Task directions:
Please find all lines in the data that hold the string "computer" and copy them.
○ ○ ○
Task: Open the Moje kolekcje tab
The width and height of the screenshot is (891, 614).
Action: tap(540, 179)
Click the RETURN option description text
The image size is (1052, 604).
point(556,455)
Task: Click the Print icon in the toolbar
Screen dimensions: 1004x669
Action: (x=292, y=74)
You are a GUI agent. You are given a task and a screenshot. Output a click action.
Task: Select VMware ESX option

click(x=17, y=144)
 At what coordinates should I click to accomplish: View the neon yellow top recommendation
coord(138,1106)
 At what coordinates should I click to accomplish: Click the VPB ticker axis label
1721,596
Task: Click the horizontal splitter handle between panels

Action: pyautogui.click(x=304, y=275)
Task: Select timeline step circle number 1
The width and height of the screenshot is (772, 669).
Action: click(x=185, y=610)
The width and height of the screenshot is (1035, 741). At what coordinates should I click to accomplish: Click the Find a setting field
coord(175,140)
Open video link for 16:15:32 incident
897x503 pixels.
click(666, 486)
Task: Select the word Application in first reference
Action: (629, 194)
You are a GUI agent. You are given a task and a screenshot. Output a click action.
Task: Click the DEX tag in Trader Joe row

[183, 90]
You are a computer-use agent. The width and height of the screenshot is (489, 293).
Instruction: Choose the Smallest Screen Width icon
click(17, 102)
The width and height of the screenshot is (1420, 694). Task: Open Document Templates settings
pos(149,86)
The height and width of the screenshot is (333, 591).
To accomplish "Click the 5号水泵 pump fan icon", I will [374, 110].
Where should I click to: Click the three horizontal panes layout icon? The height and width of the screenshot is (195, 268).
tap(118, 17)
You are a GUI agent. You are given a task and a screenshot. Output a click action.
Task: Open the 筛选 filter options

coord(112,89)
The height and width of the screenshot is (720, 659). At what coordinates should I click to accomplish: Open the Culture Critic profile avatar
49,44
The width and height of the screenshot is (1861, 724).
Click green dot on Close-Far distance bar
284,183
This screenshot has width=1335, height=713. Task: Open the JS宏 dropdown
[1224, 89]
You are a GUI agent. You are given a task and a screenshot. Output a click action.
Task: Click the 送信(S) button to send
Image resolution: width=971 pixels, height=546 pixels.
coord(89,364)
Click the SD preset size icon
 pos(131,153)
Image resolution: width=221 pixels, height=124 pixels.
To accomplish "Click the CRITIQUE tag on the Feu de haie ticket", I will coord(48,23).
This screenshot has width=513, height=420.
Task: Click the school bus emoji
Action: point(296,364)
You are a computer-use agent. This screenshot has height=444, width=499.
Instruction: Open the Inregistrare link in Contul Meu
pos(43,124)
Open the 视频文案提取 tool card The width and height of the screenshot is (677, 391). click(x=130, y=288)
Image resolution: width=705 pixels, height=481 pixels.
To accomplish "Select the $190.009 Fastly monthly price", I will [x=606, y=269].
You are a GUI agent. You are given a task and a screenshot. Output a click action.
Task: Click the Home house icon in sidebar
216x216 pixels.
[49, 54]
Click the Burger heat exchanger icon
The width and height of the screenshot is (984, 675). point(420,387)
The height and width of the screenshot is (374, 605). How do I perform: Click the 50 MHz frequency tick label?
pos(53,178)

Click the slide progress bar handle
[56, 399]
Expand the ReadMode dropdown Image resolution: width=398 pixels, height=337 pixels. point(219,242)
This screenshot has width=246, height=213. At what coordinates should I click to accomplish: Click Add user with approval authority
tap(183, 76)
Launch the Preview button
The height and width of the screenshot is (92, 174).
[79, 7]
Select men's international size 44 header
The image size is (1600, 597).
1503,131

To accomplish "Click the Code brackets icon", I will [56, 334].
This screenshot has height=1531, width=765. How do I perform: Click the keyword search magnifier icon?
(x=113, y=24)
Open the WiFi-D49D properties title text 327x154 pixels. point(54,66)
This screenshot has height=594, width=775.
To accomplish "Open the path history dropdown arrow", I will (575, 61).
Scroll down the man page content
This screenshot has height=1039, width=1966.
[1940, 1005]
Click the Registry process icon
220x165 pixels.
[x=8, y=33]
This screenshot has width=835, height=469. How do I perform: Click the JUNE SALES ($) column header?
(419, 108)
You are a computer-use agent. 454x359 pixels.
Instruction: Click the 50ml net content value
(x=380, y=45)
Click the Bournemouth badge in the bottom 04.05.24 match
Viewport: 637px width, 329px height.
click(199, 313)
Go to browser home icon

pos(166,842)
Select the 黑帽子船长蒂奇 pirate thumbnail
○ ○ ○
Your solution:
You are a computer-use agent. The width and height of the screenshot is (489, 293).
You are a computer-use agent. This screenshot has height=444, width=499.
You are a computer-use agent. 454x359 pixels.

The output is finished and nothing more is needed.